Stored data
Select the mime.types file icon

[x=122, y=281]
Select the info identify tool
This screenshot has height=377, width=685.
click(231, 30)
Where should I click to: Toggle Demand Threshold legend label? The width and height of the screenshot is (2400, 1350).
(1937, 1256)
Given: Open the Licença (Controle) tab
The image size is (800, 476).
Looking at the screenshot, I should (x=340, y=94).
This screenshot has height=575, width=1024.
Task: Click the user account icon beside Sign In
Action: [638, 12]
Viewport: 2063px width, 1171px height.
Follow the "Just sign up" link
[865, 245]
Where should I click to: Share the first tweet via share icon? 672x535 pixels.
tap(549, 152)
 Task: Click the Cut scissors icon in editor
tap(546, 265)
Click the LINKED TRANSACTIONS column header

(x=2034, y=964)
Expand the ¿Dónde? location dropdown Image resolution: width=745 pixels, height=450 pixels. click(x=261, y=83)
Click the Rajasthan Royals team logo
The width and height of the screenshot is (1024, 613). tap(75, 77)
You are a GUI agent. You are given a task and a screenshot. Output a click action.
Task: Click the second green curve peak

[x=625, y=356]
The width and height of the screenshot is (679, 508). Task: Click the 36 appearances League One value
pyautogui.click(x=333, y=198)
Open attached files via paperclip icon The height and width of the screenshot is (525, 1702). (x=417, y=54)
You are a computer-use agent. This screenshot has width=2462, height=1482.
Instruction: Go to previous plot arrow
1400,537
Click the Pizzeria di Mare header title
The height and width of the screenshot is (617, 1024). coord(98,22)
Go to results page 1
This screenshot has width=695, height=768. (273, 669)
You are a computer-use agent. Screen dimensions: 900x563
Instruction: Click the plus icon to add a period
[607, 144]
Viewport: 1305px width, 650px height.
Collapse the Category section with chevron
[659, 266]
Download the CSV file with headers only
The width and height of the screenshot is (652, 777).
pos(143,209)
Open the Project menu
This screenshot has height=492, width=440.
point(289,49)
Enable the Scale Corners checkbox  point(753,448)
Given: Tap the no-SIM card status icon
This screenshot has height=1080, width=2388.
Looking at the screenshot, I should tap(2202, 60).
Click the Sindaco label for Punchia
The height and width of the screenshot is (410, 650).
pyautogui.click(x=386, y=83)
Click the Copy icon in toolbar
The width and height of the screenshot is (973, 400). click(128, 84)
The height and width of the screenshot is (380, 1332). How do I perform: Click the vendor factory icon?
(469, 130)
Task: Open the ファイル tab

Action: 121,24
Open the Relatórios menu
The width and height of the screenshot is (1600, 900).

**Your goal:** Put every line of the material above into a numbered list, leaving out the blank lines.

**Task output:**
1. Select the mime.types file icon
2. [x=122, y=281]
3. Select the info identify tool
4. This screenshot has height=377, width=685.
5. click(231, 30)
6. Where should I click to: Toggle Demand Threshold legend label? The width and height of the screenshot is (2400, 1350).
7. (1937, 1256)
8. Given: Open the Licença (Controle) tab
9. The image size is (800, 476).
10. Looking at the screenshot, I should (x=340, y=94).
11. This screenshot has height=575, width=1024.
12. Task: Click the user account icon beside Sign In
13. Action: [638, 12]
14. Viewport: 2063px width, 1171px height.
15. Follow the "Just sign up" link
16. [865, 245]
17. Where should I click to: Share the first tweet via share icon? 672x535 pixels.
18. tap(549, 152)
19.  Task: Click the Cut scissors icon in editor
20. tap(546, 265)
21. Click the LINKED TRANSACTIONS column header
22. (x=2034, y=964)
23. Expand the ¿Dónde? location dropdown Image resolution: width=745 pixels, height=450 pixels. click(x=261, y=83)
24. Click the Rajasthan Royals team logo
25. The width and height of the screenshot is (1024, 613). tap(75, 77)
26. You are a GUI agent. You are given a task and a screenshot. Output a click action.
27. Task: Click the second green curve peak
28. [x=625, y=356]
29. The width and height of the screenshot is (679, 508). Task: Click the 36 appearances League One value
30. pyautogui.click(x=333, y=198)
31. Open attached files via paperclip icon The height and width of the screenshot is (525, 1702). (x=417, y=54)
32. You are a computer-use agent. This screenshot has width=2462, height=1482.
33. Instruction: Go to previous plot arrow
34. 1400,537
35. Click the Pizzeria di Mare header title
36. The height and width of the screenshot is (617, 1024). coord(98,22)
37. Go to results page 1
38. This screenshot has width=695, height=768. (273, 669)
39. You are a computer-use agent. Screen dimensions: 900x563
40. Instruction: Click the plus icon to add a period
41. [607, 144]
42. Viewport: 1305px width, 650px height.
43. Collapse the Category section with chevron
44. [659, 266]
45. Download the CSV file with headers only
46. The width and height of the screenshot is (652, 777).
47. pos(143,209)
48. Open the Project menu
49. This screenshot has height=492, width=440.
50. point(289,49)
51. Enable the Scale Corners checkbox  point(753,448)
52. Given: Tap the no-SIM card status icon
53. This screenshot has height=1080, width=2388.
54. Looking at the screenshot, I should tap(2202, 60).
55. Click the Sindaco label for Punchia
56. The height and width of the screenshot is (410, 650).
57. pyautogui.click(x=386, y=83)
58. Click the Copy icon in toolbar
59. The width and height of the screenshot is (973, 400). click(128, 84)
60. The height and width of the screenshot is (380, 1332). How do I perform: Click the vendor factory icon?
61. (469, 130)
62. Task: Open the ファイル tab
63. Action: 121,24
64. Open the Relatórios menu
65. The width and height of the screenshot is (1600, 900).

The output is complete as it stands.